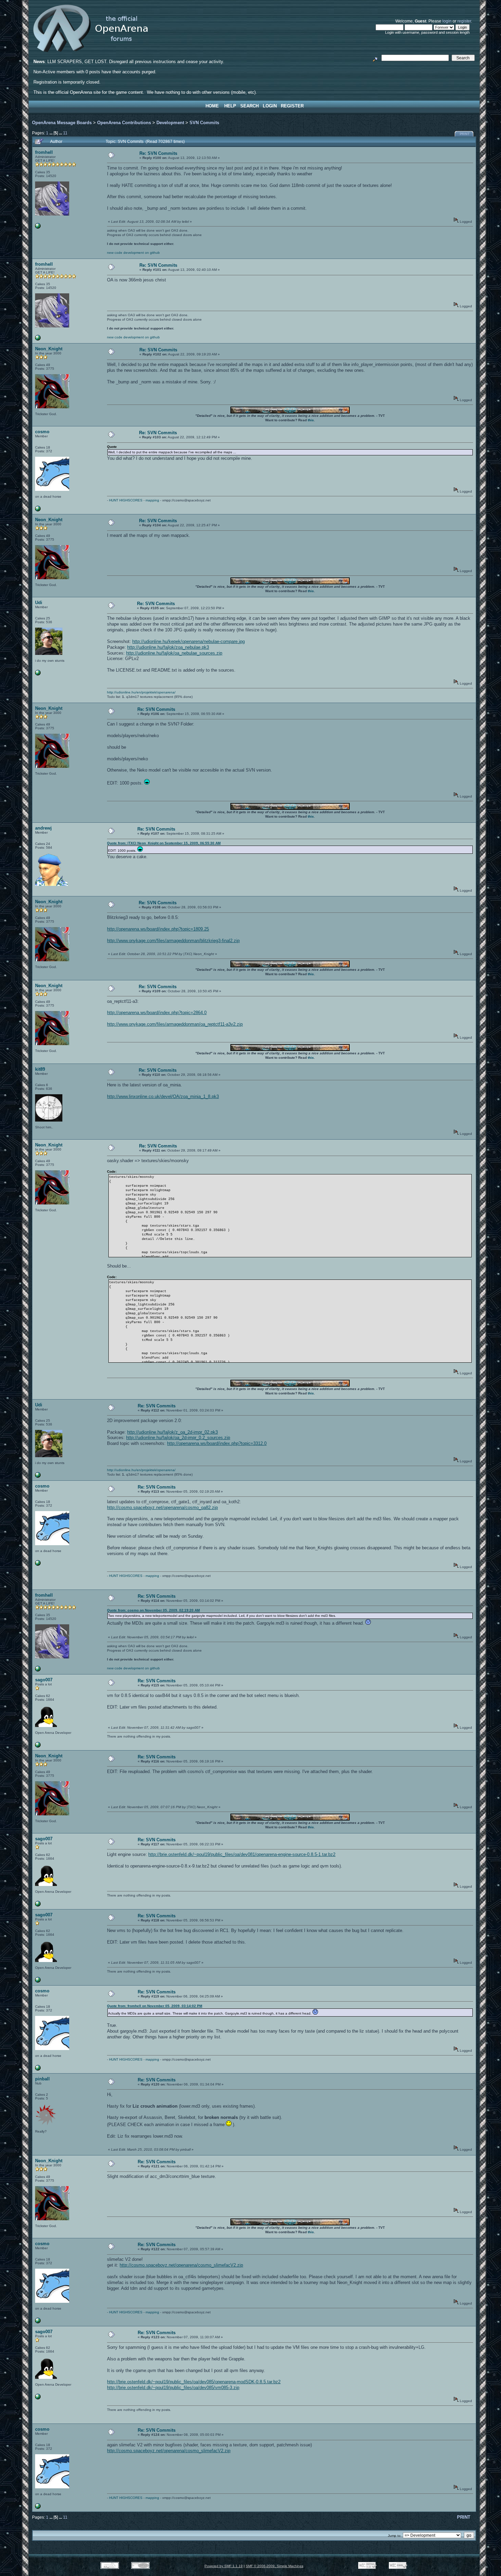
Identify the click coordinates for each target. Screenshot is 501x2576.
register (464, 21)
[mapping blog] (38, 510)
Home (212, 105)
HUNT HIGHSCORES (125, 500)
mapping (152, 500)
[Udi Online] (38, 674)
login (447, 21)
* * *
--- Work task ---
Look for the line that contains "[mapping blog] (38, 510)" in the listing above. Set down that line and each line after it, ending with the last one.

--- Expected output ---
[mapping blog] (38, 510)
Home (212, 105)
HUNT HIGHSCORES (125, 500)
mapping (152, 500)
[Udi Online] (38, 674)
login (447, 21)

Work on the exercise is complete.